Maybe I'm wrong but since I subscribe the undo and emit their reverse operations In theory I'm streaming forks operations and the reverse operations when they are removed / (orphaned?) as well.

Should I subscribe events on the reversible_blocks chainbase in controller and fork database push_block and pop_block ?

If this behaves as we believe it does, then we shouldn't need any further checks with reversible blocks or the fork database, as all of that would be handled by nodeos and applied to the state chainbase, which we hooked into.

Besides this, in some cases, the developer might find it more valuable to run a reducer based on actual applied actions and their parameters instead of state DB operations. In this case, using this plugin, they can simply use the actions DB table. Each applied action will be in this table (which has (code, scope, table) as (system, system, actions) in the current implementation), and they can apply a forward reduction step when there is an emplaced action, and a reversed reduction step when actions are erased from the table like in case there's a fork.

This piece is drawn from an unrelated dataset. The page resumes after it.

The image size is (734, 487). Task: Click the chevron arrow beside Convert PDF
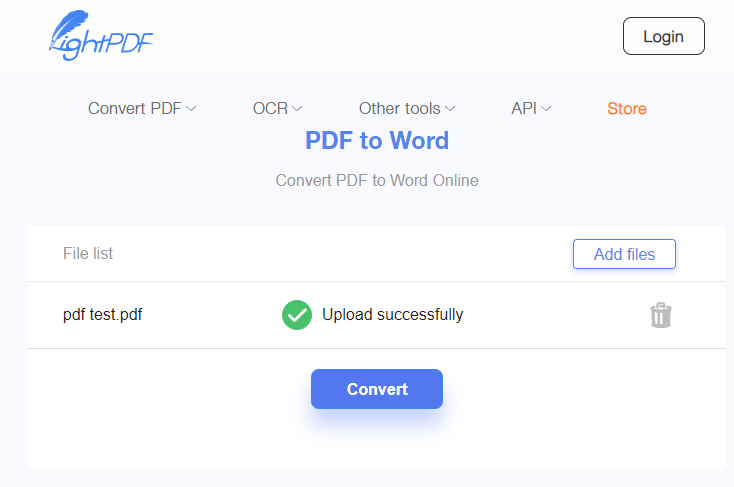click(x=191, y=109)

3. I'm glad to see you've thought so deeply about this and found this potential mis-incentive. I can only answer with my personal view, as I have no hard proof, but it seems to me that it's hard to come up with a use case where developers might want to write twice to the same DB row in the same action just to trigger two different side-effect handlers. In any case that I can think of, for side-effects (unlike reducers), it would make more sense to hook into applied actions (and maybe even irreversible ones) than to state DB changes. Even though this opens the possibility for hooking things in weird esoteric ways, I don't see it necessarily as an incentive to do so. The fine-grained (sub-atomic) nature of the state DB operation updates has more benefit for other things, like reducers, state DB mirroring (to support more complex queries and indexing), and frontend real-time updates.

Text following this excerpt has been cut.